Relationship Between Parental Distress and Proxy Symptom Reports in Pediatric Palliative Care

Abstract

Context

In pediatric palliative care (PPC), patients often are not able to report symptoms so proxy reports from parents are used. Whether psychological distress in the proxies affects reports of patients’ symptoms is unknown.

Objective

To measure the influence of parents’ distress on proxy-reported scores regarding symptoms by analyzing pairs of parents reporting on the same child.

Methods

In a large prospective cohort study of PPC patients, we collected parents’ reports of child symptoms (Memorial Symptom Assessment Scale) and their own psychological distress (Kessler-6). In this quasi-experimental design study, we examined data from pairs of parents reporting symptoms for the same child.

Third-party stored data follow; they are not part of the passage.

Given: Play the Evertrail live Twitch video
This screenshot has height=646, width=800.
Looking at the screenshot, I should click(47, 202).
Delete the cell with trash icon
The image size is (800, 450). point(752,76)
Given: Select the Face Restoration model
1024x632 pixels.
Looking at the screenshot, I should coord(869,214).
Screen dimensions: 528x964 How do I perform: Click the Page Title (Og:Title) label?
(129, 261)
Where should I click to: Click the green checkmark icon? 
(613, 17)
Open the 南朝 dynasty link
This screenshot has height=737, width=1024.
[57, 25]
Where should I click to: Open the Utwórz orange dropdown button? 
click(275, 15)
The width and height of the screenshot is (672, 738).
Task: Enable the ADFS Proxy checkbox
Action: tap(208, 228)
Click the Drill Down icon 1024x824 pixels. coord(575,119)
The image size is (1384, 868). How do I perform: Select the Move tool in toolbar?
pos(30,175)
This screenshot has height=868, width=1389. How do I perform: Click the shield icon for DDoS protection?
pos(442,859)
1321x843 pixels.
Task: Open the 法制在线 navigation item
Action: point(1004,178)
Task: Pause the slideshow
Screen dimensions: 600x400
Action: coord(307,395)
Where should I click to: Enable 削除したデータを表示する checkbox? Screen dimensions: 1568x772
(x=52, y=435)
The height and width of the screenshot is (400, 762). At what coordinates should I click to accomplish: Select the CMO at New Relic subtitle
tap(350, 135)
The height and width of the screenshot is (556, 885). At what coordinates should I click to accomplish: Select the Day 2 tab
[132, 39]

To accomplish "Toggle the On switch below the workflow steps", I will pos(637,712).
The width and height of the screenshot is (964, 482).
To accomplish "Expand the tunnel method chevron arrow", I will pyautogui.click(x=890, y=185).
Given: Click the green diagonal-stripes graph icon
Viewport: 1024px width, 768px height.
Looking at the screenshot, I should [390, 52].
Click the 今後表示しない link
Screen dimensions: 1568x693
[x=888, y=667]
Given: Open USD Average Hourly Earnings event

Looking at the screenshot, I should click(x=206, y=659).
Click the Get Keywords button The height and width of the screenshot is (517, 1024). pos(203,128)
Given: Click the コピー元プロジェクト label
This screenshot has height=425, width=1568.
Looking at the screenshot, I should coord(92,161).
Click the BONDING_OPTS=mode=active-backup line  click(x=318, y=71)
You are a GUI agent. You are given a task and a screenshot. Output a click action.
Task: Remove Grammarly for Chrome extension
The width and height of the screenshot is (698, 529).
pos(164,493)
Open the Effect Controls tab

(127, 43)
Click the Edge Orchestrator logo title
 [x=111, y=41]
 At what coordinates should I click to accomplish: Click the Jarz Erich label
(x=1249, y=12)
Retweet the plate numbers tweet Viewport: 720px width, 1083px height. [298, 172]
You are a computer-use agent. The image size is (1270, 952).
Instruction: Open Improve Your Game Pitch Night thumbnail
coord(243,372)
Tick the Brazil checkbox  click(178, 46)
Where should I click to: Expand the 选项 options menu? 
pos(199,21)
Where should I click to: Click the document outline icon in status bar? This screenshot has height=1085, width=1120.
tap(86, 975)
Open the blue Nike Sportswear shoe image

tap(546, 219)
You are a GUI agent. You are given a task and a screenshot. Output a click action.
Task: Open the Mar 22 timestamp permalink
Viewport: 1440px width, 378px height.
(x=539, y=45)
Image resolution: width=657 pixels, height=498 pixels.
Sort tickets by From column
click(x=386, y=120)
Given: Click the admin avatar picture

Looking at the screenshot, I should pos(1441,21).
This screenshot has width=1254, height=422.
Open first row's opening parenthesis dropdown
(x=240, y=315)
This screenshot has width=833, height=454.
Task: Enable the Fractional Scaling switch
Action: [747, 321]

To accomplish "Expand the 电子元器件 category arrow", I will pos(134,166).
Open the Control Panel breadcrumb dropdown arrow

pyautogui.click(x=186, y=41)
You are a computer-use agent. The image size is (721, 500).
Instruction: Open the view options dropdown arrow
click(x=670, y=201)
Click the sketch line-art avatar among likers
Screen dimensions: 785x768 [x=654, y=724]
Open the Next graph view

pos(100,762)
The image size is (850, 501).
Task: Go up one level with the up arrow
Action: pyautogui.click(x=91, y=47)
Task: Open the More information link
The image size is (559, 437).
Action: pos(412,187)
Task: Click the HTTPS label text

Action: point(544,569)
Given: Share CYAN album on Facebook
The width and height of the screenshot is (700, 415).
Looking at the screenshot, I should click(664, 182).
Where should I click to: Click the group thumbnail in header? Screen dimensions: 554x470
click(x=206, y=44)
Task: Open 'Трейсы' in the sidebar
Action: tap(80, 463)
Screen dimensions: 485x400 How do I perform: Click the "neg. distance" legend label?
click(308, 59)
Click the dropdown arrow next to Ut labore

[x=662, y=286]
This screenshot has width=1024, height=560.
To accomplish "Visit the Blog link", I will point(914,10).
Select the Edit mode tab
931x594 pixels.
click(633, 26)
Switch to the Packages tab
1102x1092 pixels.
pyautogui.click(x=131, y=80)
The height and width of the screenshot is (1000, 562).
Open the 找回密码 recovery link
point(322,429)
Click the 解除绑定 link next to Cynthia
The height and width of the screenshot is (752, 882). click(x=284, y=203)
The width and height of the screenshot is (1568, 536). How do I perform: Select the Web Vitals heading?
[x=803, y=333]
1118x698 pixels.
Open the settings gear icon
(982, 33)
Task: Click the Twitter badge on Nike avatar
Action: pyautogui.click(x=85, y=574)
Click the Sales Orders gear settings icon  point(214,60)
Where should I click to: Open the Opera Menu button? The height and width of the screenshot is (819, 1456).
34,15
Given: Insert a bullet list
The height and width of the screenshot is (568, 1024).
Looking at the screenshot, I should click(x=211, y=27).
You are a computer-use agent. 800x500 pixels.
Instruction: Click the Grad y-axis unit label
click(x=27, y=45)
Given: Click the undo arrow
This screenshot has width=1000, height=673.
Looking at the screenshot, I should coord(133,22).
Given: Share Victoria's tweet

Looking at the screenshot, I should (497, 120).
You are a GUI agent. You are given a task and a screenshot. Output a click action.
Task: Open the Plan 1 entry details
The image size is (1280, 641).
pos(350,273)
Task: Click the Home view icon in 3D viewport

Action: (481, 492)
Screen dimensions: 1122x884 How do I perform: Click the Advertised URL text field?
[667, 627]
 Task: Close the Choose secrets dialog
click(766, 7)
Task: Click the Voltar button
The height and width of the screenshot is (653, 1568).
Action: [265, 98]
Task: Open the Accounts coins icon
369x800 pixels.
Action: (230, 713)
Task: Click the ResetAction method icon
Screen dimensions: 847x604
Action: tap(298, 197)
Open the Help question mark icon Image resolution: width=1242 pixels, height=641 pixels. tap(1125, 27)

Using regression modelling, we estimated the association between parental distress scores and patient total symptom scores across the entire sample accounting for clustering within families, and then measured the association within-families of the absolute differences of the two parents’ distress and the difference in their symptom scores.

Results

Among 152 parents in 76 families, 50.0% were female, 80.9% were White, and the mean age was 36.4 (SD 9.0) years. Across the sample, each 1-point increase in reported parental distress was associated with a 1.07 (95% CI, 0.87–1.28; P < 0.001) increase in proxy-reported patient symptom score. Within families, relative to the other parent, each 1-point increase in the difference of the distress scores was associated with a 0.33-point (95% CI, 0.32–0.35; P = 0.006) increase in the difference in symptom scores.

Conclusion

Psychological distress appears to influence proxy reports of symptoms which has implications for future research and clinical practice.